Resumability : the state file means a SSH disconnect or partial failure leaves the work it managed to complete marked DONE. Re-run bootstrap-local.sh and it picks up where it stopped.

Quickstart

cd /home/senke/git/talas/veza/scripts/bootstrap
cp .env.example .env
$EDITOR .env             # fill in FORGEJO_ADMIN_TOKEN at minimum
chmod +x *.sh

# Set up everything
./bootstrap-local.sh

# Or skip phases you've already done
PHASE=4 ./bootstrap-local.sh

# Verify any time
./verify-local.sh
ssh ansible@10.0.20.150 'sudo bash' < verify-remote.sh

What each phase needs

Phase Needs
1. preflight git, ansible, dig, ssh, jq locally ; SSH to R720 ; DNS resolved (warning only if missing)
2. vault nothing ; will prompt for vault password and edit vault.yml from template
3. forgejo FORGEJO_ADMIN_TOKEN env var or in .env
4. r720 FORGEJO_ADMIN_TOKEN (used to fetch runner registration token) ; SSH to R720 with sudo
5. haproxy DNS public domains resolved + port 80 reachable from Internet ; ansible decryptable vault
6. summary nothing

Troubleshooting

  • Phase 3 repo not found — set FORGEJO_OWNER to the actual org/user owning the repo (e.g., senke instead of talas).
  • Phase 4 SSH timeoutsudo may prompt for password ; configure passwordless sudo for the SSH user, OR run remote bootstrap manually :
    scp scripts/bootstrap/{lib.sh,bootstrap-remote.sh} r720:/tmp/
    ssh r720 'sudo FORGEJO_REGISTRATION_TOKEN=… bash /tmp/bootstrap-remote.sh'
    
  • Phase 5 dehydrated fails — check that port 80 reaches the R720 from Internet (not blocked by ISP, NAT-forwarded, etc.). dehydrated needs HTTP-01 inbound.

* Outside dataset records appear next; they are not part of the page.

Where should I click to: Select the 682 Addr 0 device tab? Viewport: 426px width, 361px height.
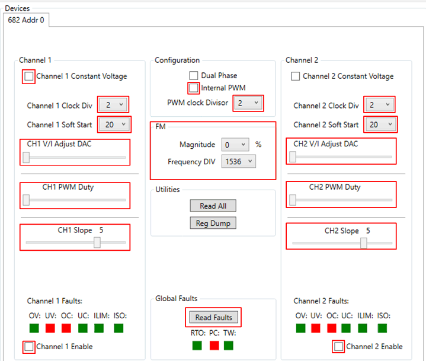tap(26, 20)
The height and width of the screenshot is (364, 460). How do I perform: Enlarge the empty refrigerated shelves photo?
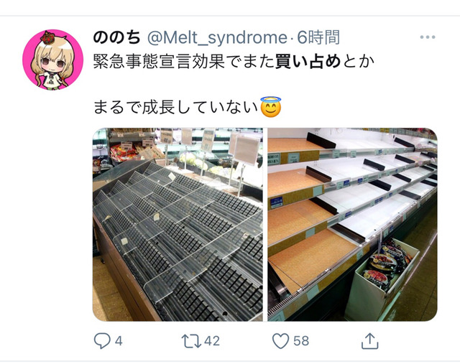click(352, 225)
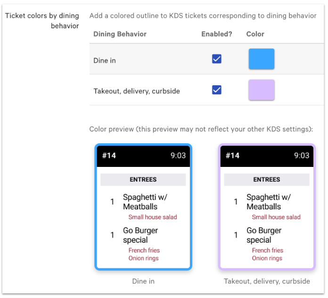Disable the Takeout, delivery, curbside checkbox
This screenshot has height=298, width=328.
click(x=217, y=90)
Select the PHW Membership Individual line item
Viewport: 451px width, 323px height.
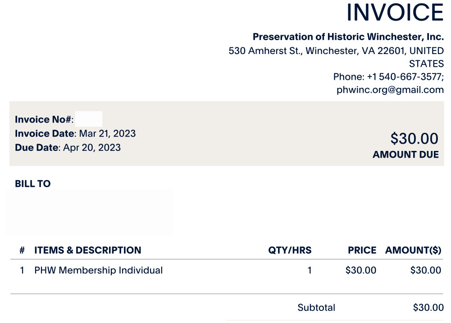tap(98, 270)
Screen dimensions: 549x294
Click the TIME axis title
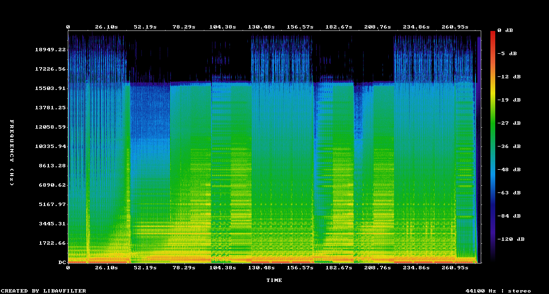[x=274, y=280]
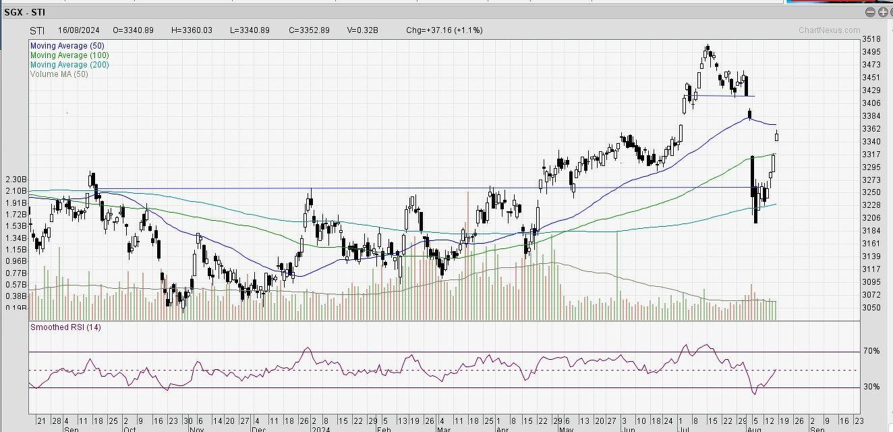Click the Moving Average (200) legend label
The height and width of the screenshot is (432, 893).
[69, 65]
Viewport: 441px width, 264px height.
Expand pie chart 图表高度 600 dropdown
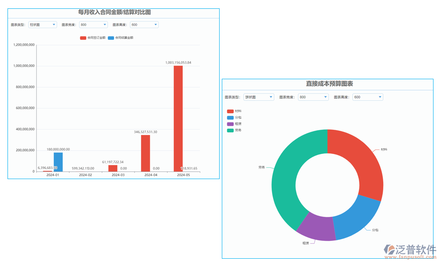[x=368, y=97]
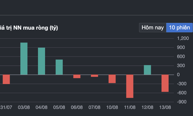193x116 pixels.
Task: Click the NN mua ròng chart title
Action: [29, 28]
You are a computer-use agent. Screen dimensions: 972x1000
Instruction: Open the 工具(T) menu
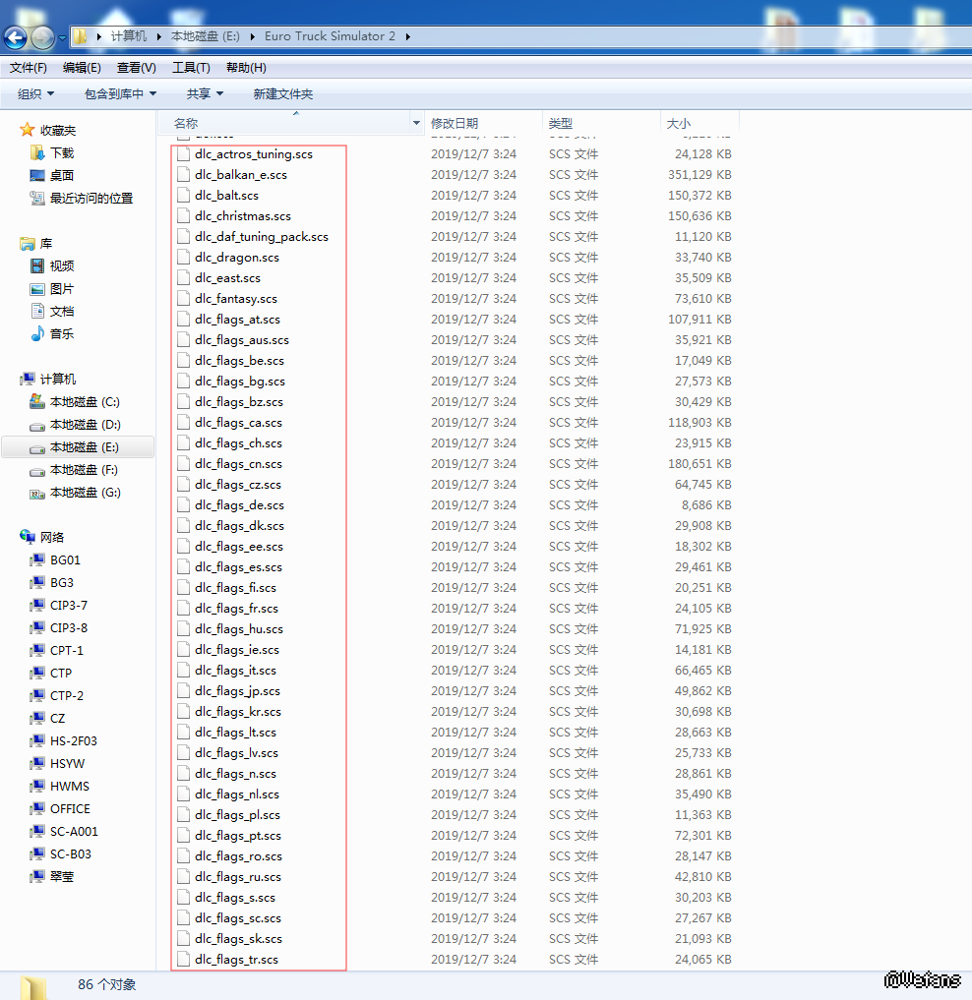pyautogui.click(x=191, y=68)
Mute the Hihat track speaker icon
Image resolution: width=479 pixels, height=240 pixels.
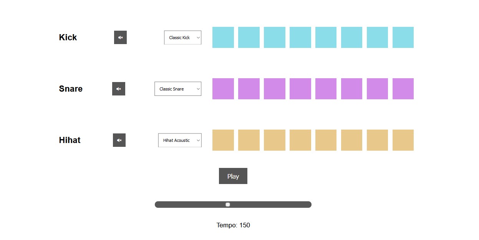pos(119,140)
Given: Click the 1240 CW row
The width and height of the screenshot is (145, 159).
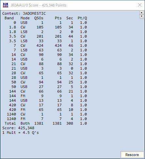Looking at the screenshot, I should pyautogui.click(x=45, y=114).

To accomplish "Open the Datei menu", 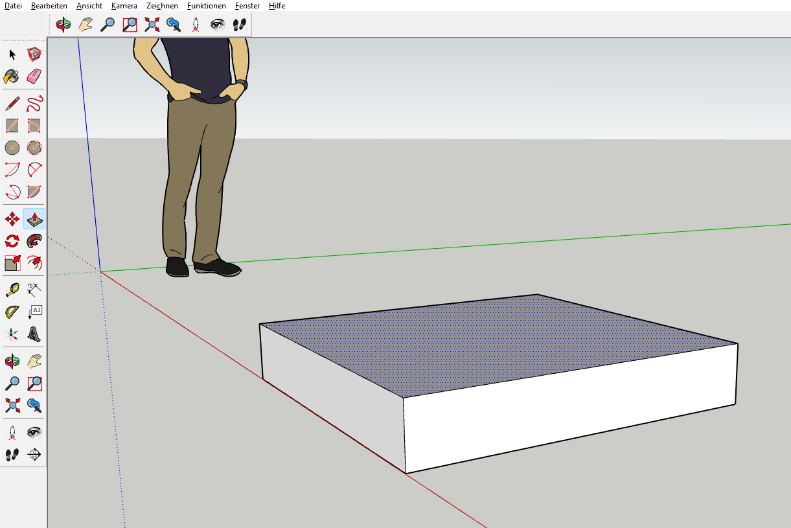I will click(x=13, y=6).
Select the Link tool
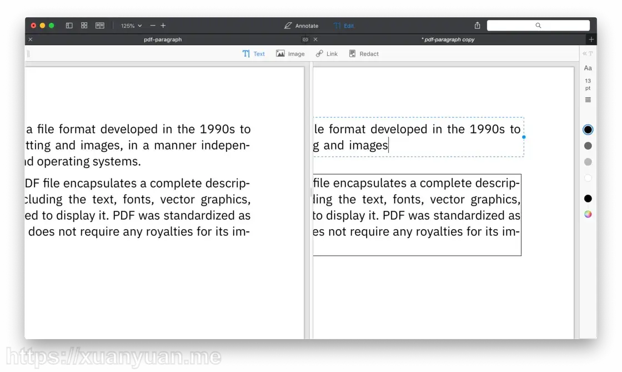 [x=327, y=53]
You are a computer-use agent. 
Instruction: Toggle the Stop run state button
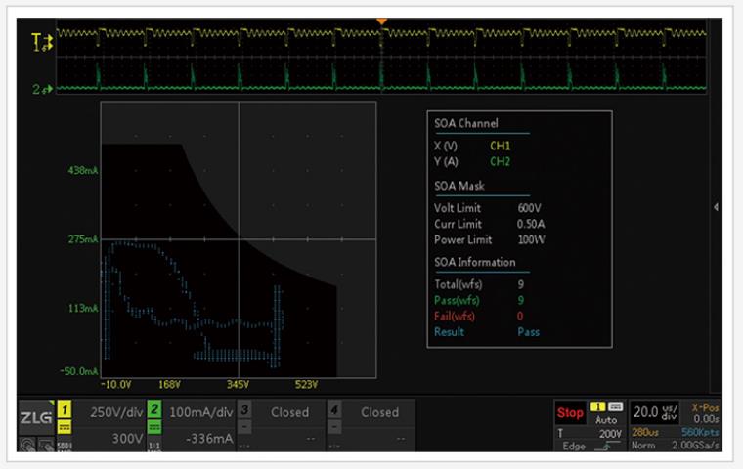tap(570, 412)
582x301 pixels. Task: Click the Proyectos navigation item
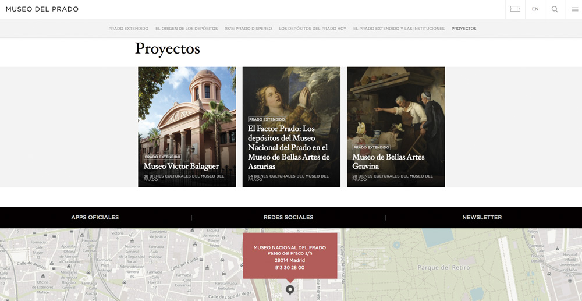pos(464,29)
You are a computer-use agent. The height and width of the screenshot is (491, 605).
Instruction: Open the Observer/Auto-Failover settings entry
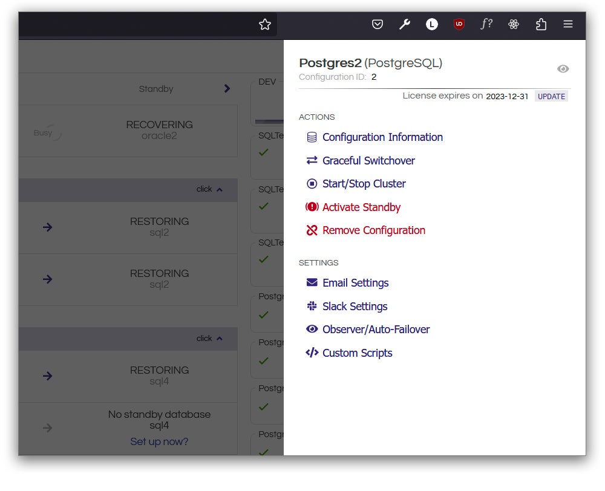pyautogui.click(x=376, y=330)
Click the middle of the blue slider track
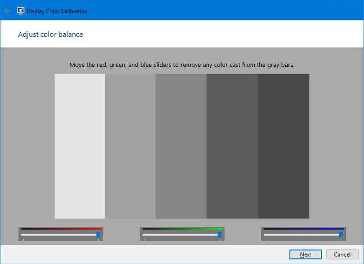The image size is (364, 264). coord(303,235)
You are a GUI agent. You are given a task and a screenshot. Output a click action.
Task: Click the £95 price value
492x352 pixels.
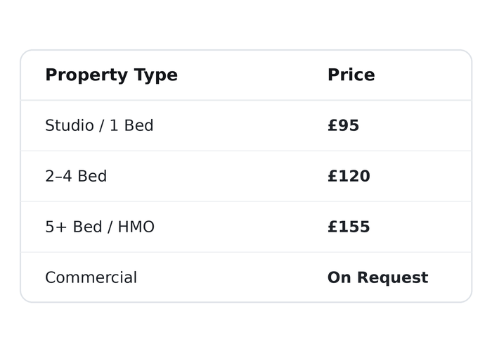click(x=343, y=125)
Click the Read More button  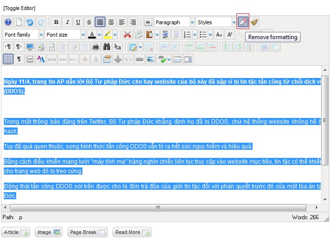(x=132, y=232)
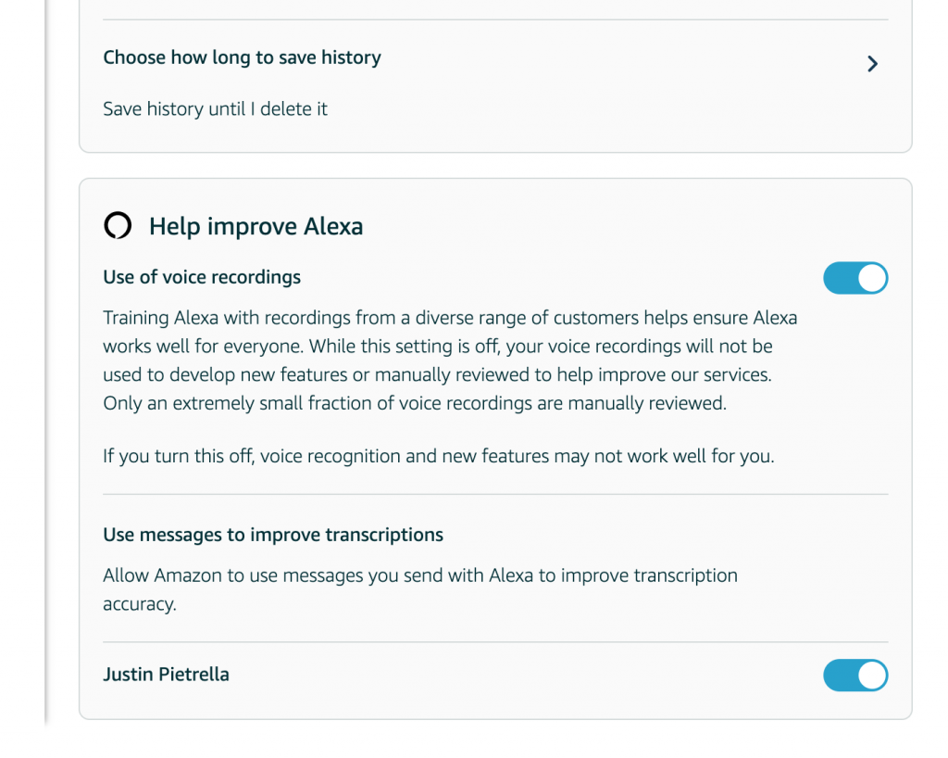Click the Help improve Alexa heading
Screen dimensions: 948x758
point(256,226)
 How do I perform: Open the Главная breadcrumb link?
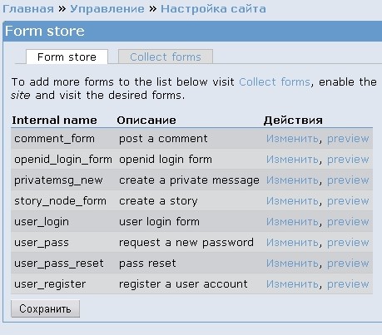tap(28, 9)
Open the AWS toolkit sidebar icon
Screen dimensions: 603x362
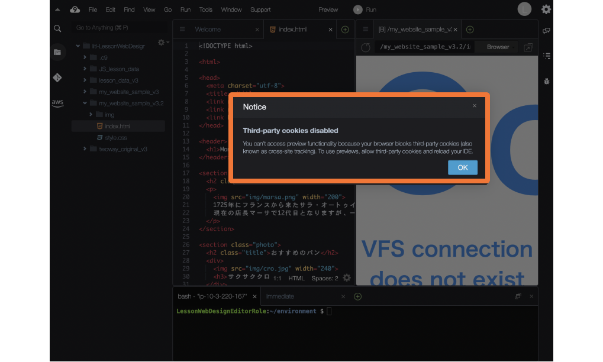pyautogui.click(x=57, y=103)
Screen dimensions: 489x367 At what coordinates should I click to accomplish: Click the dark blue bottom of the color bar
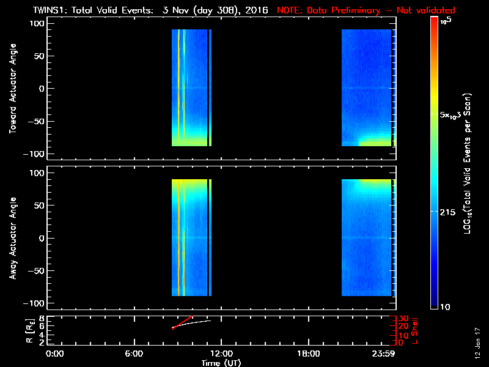(435, 303)
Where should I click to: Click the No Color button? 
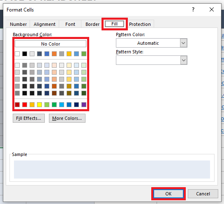tap(51, 44)
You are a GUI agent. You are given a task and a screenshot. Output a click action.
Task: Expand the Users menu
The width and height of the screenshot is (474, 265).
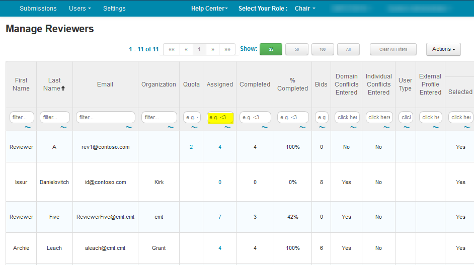(80, 9)
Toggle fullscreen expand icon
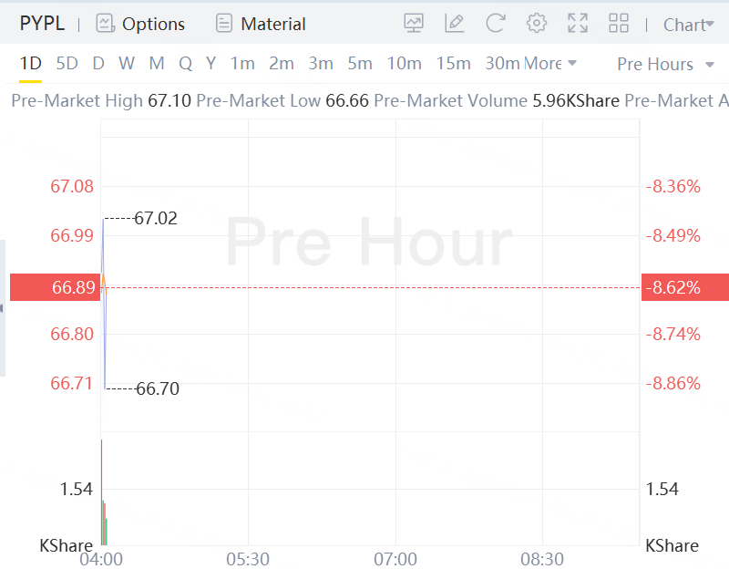729x569 pixels. 578,24
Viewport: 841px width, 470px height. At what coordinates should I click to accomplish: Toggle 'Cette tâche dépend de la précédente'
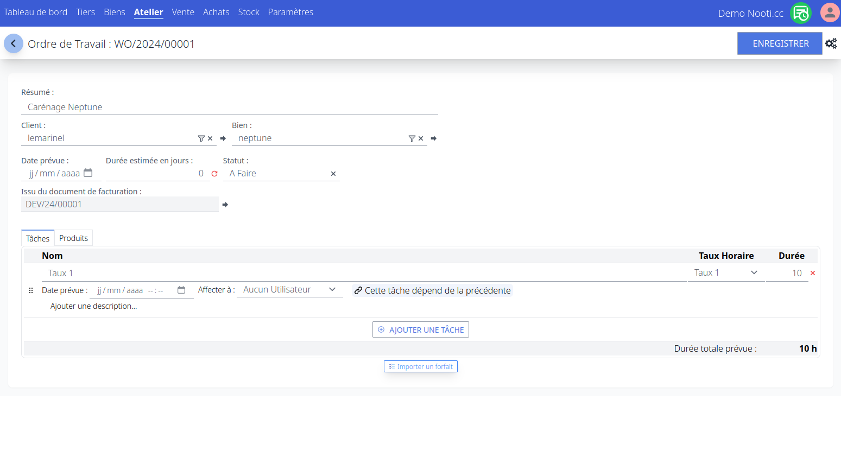click(432, 290)
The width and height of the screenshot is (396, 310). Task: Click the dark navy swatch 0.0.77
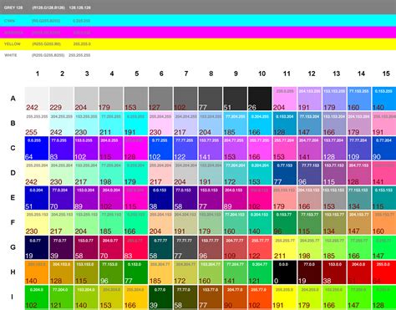point(37,247)
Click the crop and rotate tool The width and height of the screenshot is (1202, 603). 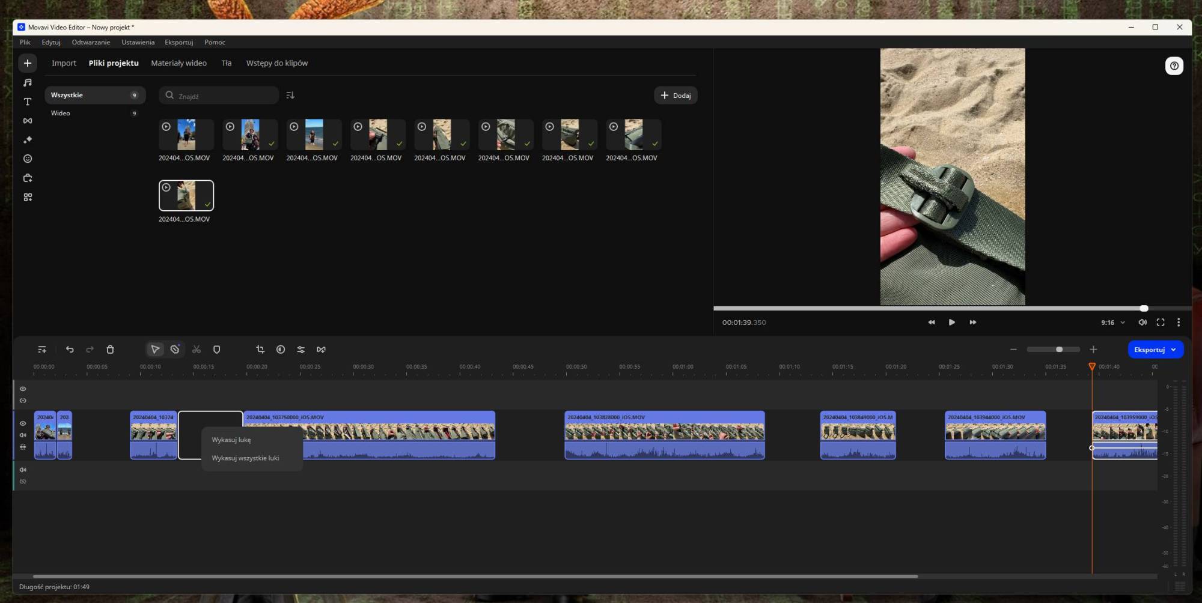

Test: from outside, curl http://veza.fr/.well-known/acme-challenge/test should hit HAProxy's letsencrypt_backend (will 404, which is fine ; what matters is it reaches the R720).

After bootstrap

  • Trigger 1st deploy manually via Forgejo UI : Actions → Veza deploy → Run workflow.
  • Once green, run ./enable-auto-deploy.sh to re-enable push-trigger.
  • verify-local.sh + verify-remote.sh are safe to run any time.